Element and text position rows
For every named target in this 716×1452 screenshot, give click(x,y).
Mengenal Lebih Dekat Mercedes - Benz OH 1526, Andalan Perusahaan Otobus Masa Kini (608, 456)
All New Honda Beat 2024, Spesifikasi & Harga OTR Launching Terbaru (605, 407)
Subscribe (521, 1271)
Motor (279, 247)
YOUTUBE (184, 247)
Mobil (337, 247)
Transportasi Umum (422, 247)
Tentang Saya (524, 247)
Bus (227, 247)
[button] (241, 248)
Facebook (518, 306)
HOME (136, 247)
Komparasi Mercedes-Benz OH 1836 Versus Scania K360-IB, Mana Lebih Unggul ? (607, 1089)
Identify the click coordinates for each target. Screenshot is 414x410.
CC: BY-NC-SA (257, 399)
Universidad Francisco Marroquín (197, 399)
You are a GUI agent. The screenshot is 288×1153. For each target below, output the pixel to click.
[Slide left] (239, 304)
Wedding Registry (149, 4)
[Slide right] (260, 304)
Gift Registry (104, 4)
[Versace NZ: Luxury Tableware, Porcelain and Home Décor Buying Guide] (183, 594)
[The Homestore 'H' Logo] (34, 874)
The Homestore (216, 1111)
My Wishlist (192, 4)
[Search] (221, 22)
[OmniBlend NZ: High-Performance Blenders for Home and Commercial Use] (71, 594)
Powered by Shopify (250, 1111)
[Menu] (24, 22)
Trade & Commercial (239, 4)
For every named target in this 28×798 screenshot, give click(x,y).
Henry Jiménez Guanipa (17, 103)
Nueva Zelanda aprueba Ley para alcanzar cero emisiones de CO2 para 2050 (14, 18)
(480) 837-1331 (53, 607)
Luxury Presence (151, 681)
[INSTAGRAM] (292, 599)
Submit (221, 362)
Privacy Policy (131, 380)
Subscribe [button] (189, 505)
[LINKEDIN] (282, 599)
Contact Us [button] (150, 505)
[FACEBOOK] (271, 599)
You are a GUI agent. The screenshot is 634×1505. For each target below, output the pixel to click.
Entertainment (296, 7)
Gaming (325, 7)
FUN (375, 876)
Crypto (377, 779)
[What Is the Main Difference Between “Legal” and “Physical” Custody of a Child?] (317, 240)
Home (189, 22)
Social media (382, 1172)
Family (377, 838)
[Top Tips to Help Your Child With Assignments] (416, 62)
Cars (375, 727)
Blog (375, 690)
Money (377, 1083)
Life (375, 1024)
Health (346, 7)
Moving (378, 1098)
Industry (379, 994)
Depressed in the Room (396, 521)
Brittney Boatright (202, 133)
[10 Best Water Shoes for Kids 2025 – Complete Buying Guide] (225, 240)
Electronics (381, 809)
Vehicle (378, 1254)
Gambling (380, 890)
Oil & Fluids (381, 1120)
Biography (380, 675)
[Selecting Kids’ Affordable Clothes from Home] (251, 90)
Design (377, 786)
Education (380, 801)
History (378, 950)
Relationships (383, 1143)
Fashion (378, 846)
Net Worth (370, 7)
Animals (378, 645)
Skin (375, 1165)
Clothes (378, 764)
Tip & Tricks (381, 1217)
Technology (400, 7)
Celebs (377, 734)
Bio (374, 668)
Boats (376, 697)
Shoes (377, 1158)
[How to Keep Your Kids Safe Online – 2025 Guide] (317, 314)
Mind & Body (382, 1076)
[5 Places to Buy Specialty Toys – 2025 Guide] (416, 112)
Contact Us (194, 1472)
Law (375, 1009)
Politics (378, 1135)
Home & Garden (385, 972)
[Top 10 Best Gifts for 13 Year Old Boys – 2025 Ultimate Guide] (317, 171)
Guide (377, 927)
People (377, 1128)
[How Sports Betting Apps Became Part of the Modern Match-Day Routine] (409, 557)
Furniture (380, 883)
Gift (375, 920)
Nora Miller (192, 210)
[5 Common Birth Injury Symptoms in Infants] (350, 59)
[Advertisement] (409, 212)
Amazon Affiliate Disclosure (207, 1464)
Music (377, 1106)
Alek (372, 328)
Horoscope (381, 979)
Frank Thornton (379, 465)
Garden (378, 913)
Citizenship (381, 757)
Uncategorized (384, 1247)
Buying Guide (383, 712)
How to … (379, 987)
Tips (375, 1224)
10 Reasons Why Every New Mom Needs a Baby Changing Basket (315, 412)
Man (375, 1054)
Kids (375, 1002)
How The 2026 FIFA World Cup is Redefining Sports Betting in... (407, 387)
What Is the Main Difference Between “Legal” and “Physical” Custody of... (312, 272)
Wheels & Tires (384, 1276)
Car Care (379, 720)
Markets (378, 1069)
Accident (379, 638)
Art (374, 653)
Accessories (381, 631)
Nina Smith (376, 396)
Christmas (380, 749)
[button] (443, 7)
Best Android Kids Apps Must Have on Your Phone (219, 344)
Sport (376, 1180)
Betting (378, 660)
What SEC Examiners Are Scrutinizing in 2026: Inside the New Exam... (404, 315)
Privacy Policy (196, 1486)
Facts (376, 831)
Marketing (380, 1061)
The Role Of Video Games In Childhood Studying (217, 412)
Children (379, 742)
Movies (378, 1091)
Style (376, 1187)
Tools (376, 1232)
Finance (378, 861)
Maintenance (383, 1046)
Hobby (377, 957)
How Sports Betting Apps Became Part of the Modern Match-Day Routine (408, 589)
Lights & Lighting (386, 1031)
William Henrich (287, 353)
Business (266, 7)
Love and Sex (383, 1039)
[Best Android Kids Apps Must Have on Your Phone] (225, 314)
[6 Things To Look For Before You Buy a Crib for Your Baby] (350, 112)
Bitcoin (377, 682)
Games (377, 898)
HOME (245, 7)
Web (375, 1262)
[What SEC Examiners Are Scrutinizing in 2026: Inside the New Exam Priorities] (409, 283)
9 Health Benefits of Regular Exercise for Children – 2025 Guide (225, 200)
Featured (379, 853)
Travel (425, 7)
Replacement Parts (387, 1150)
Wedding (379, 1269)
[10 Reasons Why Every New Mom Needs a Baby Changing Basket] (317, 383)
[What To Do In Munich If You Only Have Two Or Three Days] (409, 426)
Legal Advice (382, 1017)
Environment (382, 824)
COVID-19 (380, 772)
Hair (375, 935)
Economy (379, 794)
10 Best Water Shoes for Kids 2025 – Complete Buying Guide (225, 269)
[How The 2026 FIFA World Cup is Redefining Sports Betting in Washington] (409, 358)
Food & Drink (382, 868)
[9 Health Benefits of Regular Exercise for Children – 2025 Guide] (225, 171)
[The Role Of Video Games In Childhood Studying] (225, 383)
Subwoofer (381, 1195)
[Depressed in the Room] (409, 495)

* [PROBLEM TO WORK ON] Shift every coordinate in the answers by -83, and write out again the rows starting with the row containing "of... (312, 272)" and going on through the row containing "Lights & Lighting (386, 1031)".

* [ANSWER TO THE EXERCISE]
What Is the Main Difference Between “Legal” and “Physical” Custody of... (229, 189)
Wheels & Tires (301, 1193)
Car Care (296, 637)
Markets (295, 986)
Accident (296, 555)
Art (291, 570)
Accessories (298, 548)
Nina Smith (293, 313)
Christmas (297, 666)
[button] (360, -76)
Best Android Kids Apps Must Have on Your Phone (136, 261)
Sport (293, 1097)
Betting (295, 577)
What SEC Examiners Are Scrutinizing in 2026: Inside the New Exam... (321, 232)
Privacy Policy (113, 1403)
Facts (293, 748)
Marketing (297, 978)
The Role Of Video Games In Childhood Studying (134, 329)
Children (296, 659)
Movies (295, 1008)
Style (293, 1104)
Tools (293, 1149)
Finance (295, 778)
Maintenance (300, 963)
Hobby (294, 874)
How Sports Betting Apps Became Part of the Modern Match-Day Routine (325, 506)
Lights & Lighting (303, 948)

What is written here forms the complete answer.